Mais qui prend soin des RH ?

La symétrie des attentions : mais qui prend soin des RH ?

Une des tendances annoncées pour les RH est l’adoption de plus en plus forte des codes du marketing par la fonction. 

C’est la notion en vogue de “symétrie des attentions” qui symbolise peut-être le mieux cette direction. 

RH et collaborateurs : d’une relation professionnelle à une relation commerciale ?

Le concept de symétrie des attentions a été introduit par Benoît Meyronin et Charles Ditandy en 2015 dans le livre “Du management au marketing des services”. 

Il véhicule l’idée qu’un collaborateur a besoin qu’on prenne soin de lui pour pouvoir, à son tour, prendre correctement soin de ses clients. Ou pour le dire encore autrement : la qualité de l’expérience collaborateur est tout aussi importante (sinon plus) que celle de l’expérience client. 

L’expérience client est un incontournable d’une stratégie marketing. Le principe est simple : il s’agit de s’assurer que chaque point de contact entre une entreprise et un consommateur crée de la satisfaction pour ce dernier. Concevoir une expérience remarquable implique au préalable de bien connaître sa cible et ses attentes. 

Par symétrie, l’expérience collaborateur est constituée de chaque point de contact entre un collaborateur et une entreprise. Optimiser l’expérience collaborateur revient à définir le parcours optimum que devrait vivre un collaborateur, en particulier aux moments-clés (recrutement, intégration, mobilité, formation, départ…).

Cela donne lieu à l’élaboration d’une offre de services RH, traduction de la promesse collaborateur (à l’image de la promesse client). Pour assurer une expérience collaborateur de qualité, cette offre doit être parfaitement alignée avec les besoins, attentes et défis des collaborateurs et la culture et stratégie de l’entreprise. 

Une expérience collaborateur bien pensée booste le sentiment de reconnaissance et d’appartenance des collaborateurs et contribue à leur réussite, leur engagement et leur épanouissement. 

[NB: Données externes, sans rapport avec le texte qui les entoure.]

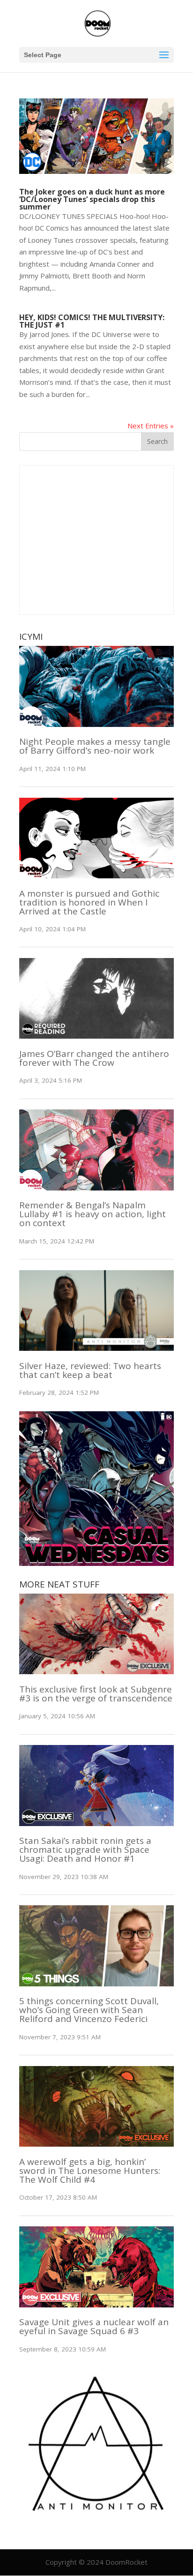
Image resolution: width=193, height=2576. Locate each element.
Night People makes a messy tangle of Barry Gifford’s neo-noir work (95, 745)
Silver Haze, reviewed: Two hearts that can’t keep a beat (90, 1370)
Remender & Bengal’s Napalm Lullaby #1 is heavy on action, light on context (92, 1214)
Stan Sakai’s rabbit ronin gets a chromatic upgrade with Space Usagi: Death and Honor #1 (85, 1850)
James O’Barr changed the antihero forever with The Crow (94, 1058)
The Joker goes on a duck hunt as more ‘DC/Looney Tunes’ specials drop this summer (92, 199)
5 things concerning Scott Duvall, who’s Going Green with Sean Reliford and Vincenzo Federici (89, 2010)
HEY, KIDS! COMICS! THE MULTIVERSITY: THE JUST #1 (91, 321)
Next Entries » (150, 425)
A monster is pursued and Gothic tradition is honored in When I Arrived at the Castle (89, 902)
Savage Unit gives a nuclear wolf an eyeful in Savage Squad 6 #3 (94, 2326)
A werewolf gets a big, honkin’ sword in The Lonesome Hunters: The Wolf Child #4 (89, 2171)
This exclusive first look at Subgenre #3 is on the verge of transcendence (95, 1693)
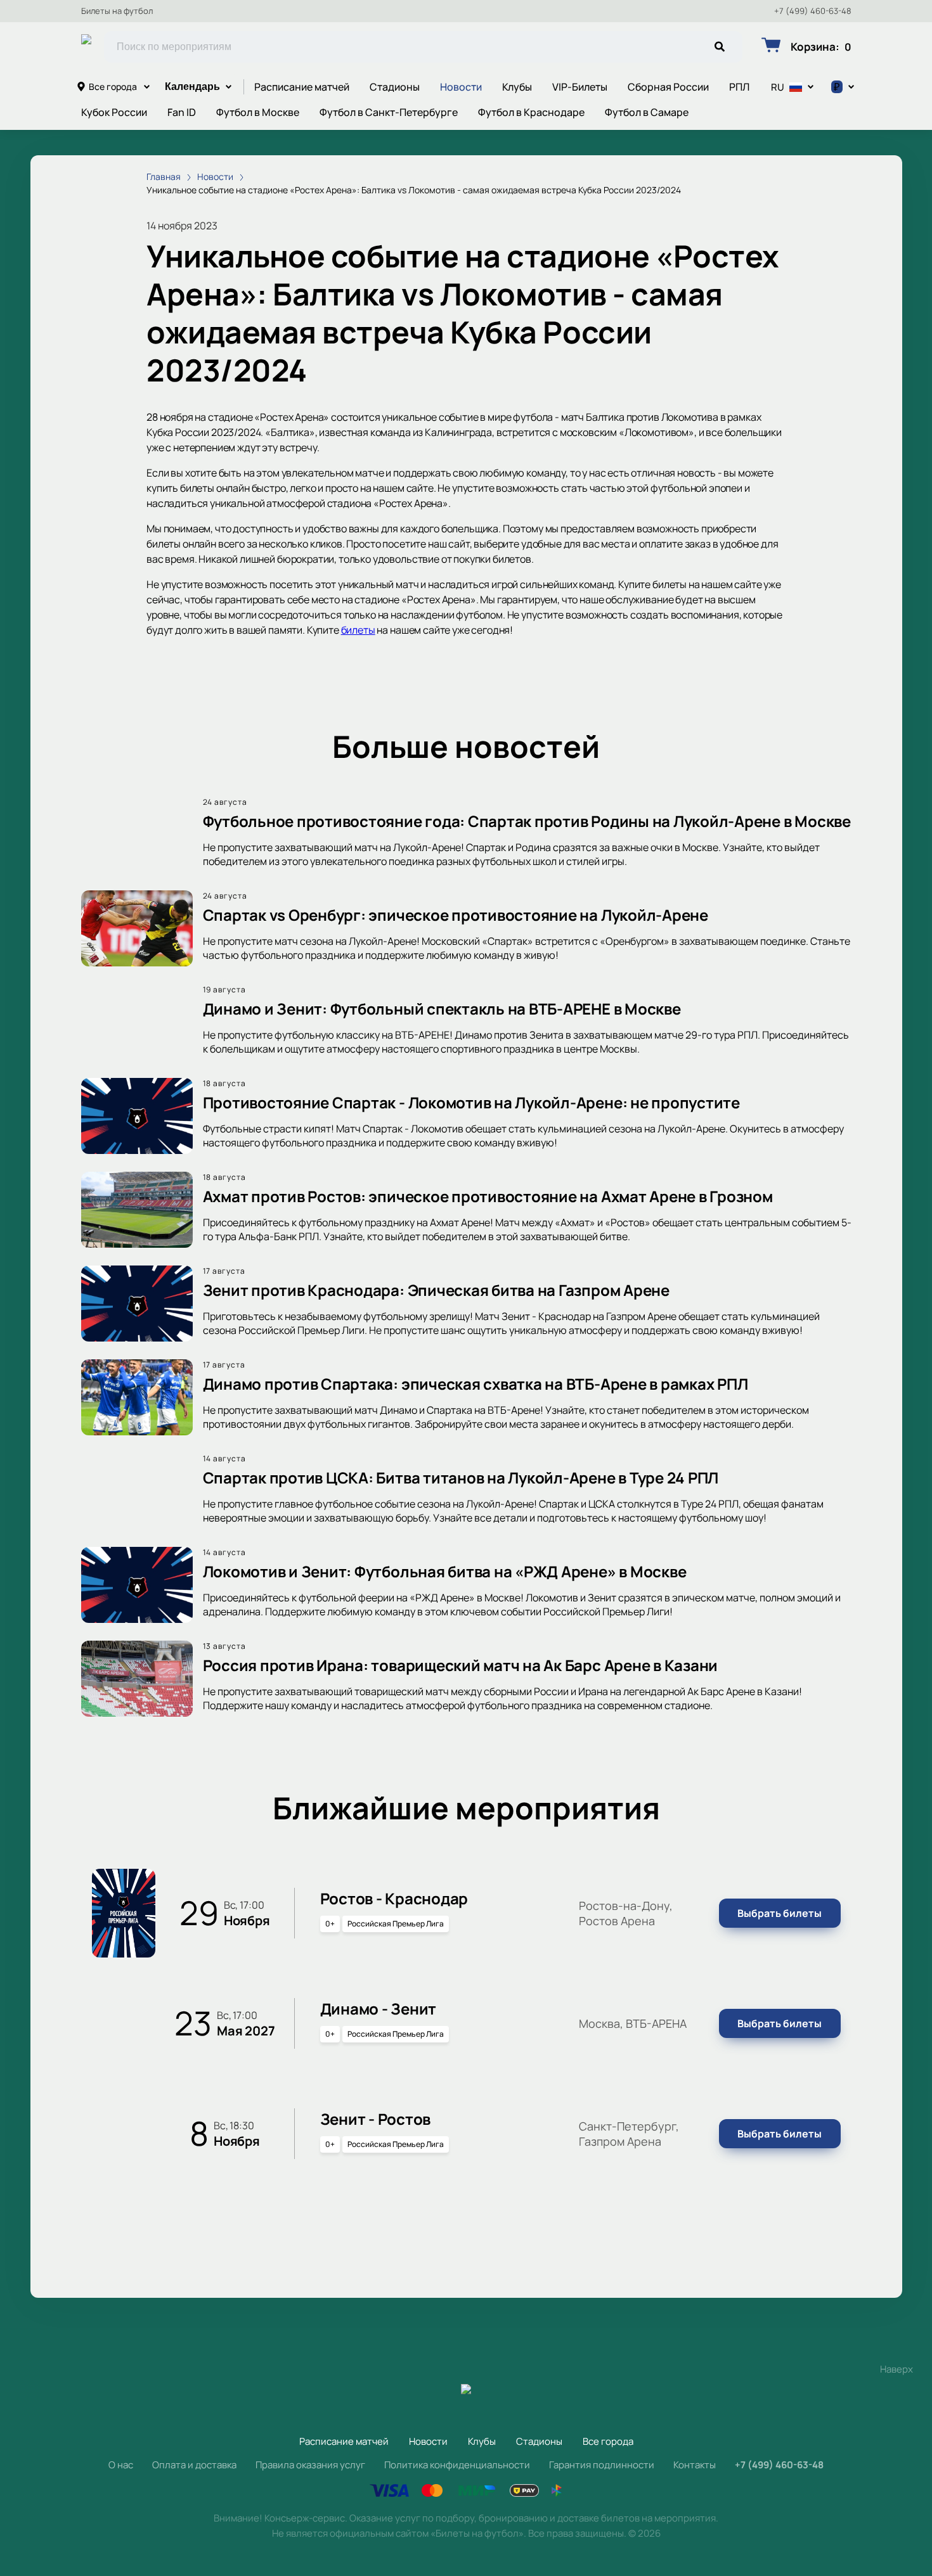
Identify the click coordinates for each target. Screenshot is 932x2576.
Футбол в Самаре (647, 112)
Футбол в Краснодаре (531, 112)
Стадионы (395, 87)
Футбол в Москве (257, 112)
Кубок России (114, 112)
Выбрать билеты (779, 1913)
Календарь (192, 86)
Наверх (896, 2369)
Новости (461, 87)
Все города (113, 86)
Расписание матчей (301, 87)
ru (777, 87)
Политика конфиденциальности (457, 2464)
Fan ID (181, 112)
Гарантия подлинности (601, 2464)
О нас (120, 2464)
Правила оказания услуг (310, 2464)
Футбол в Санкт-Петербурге (389, 112)
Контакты (694, 2464)
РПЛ (739, 87)
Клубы (517, 87)
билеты (358, 630)
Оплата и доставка (194, 2464)
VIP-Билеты (579, 87)
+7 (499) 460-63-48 (812, 11)
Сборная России (668, 87)
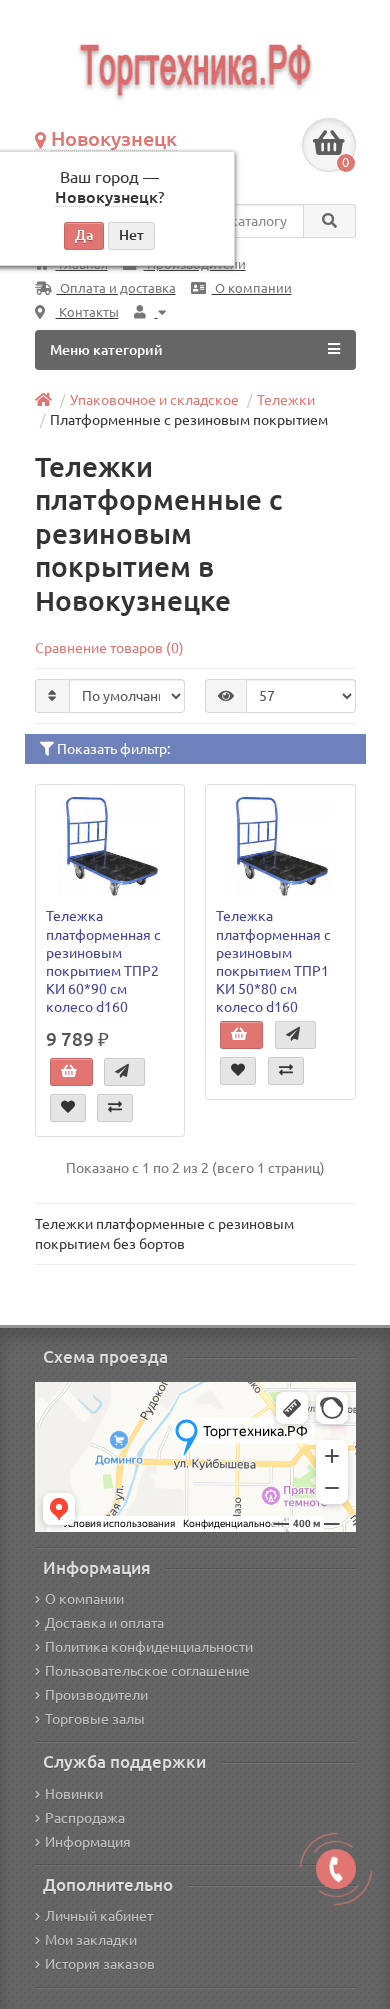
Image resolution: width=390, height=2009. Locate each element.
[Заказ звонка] (336, 1869)
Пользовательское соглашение (147, 1671)
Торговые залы (95, 1719)
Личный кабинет (99, 1916)
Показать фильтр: (112, 749)
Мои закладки (91, 1940)
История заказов (100, 1964)
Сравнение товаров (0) (109, 648)
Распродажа (85, 1818)
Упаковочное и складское (154, 400)
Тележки (286, 400)
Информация (88, 1842)
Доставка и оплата (104, 1623)
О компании (252, 288)
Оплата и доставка (116, 288)
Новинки (74, 1794)
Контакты (87, 312)
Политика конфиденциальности (149, 1647)
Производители (96, 1695)
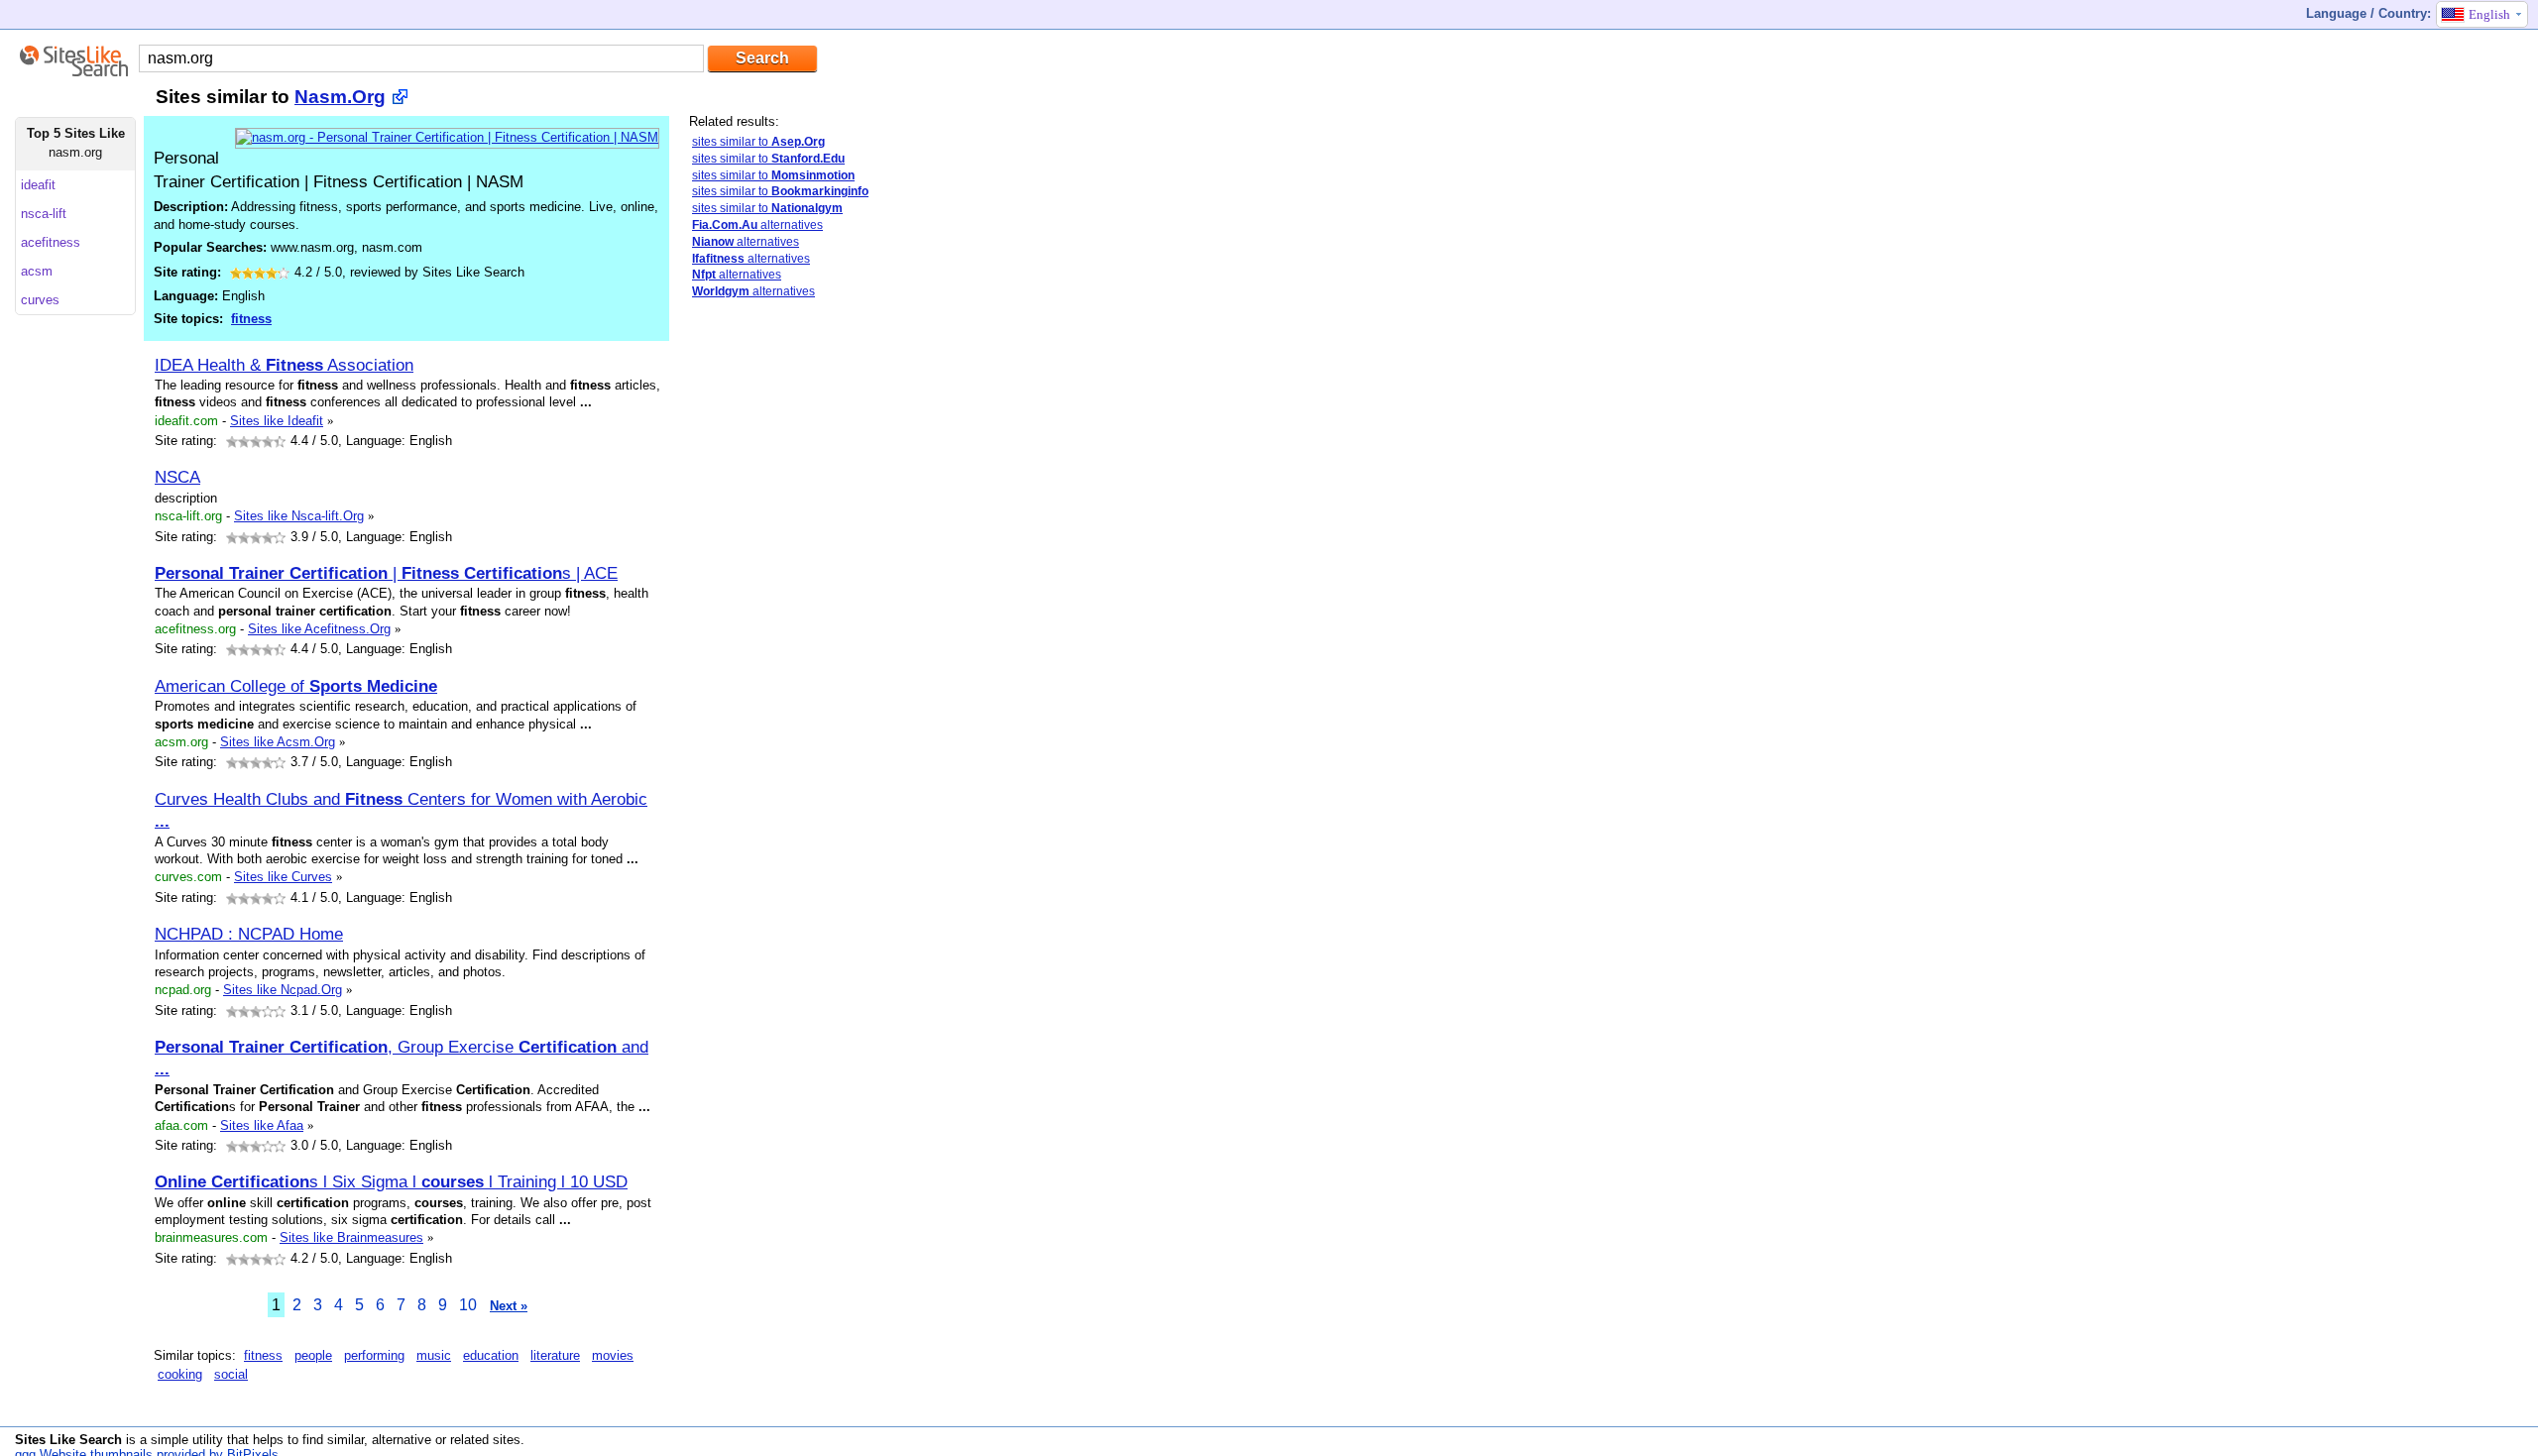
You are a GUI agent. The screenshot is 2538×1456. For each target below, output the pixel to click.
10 (468, 1304)
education (491, 1355)
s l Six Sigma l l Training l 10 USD (391, 1181)
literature (555, 1355)
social (231, 1374)
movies (613, 1355)
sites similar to (758, 142)
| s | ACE (386, 573)
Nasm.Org (340, 96)
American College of (296, 686)
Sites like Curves (283, 876)
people (313, 1355)
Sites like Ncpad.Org (282, 989)
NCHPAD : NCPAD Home (249, 934)
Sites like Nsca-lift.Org (299, 515)
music (433, 1355)
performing (374, 1355)
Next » (508, 1305)
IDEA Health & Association (284, 365)
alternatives (757, 225)
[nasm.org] (447, 137)
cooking (180, 1374)
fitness (251, 318)
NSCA (177, 477)
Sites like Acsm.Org (277, 741)
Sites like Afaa (261, 1125)
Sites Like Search (68, 1439)
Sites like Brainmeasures (351, 1237)
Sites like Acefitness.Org (319, 628)
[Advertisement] (837, 627)
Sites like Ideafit (276, 420)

Conséquence naturelle de cette nouvelle tendance : la relation entre RH et collaborateurs changent de nature. Le collaborateur devient client de la fonction RH, et celle-ci devient fournisseur de services.

Une bonne nouvelle pour les RH, vraiment ?

Si cette nouvelle tendance est une bonne nouvelle pour les collaborateurs - qui ont ainsi plus de chances d’obtenir l’attention qu’ils méritent - elle peut présenter un risque pour la fonction RH. 

En effet, elle assimile le service des RH à un bien de consommation. Pas sûr, à une époque où le client est roi, qu’il faille s’en réjouir. Car la relation entre un client et une entreprise est déséquilibrée. Le client n’est pas redevable de quoi que ce soit. Au mieux, il obtient suffisamment de satisfaction du service ou produit acheté pour renouveler son achat ou le recommander. Mais à la moindre incartade ou déception, pas d’état d’âme : il ira se fournir ailleurs. Il paie pour une expérience et n’attend rien de moins qu’elle soit irréprochable. 

Considérer le collaborateur comme client des RH risque donc de créer une fracture sur une relation parfois fragile entre la fonction RH et les collaborateurs.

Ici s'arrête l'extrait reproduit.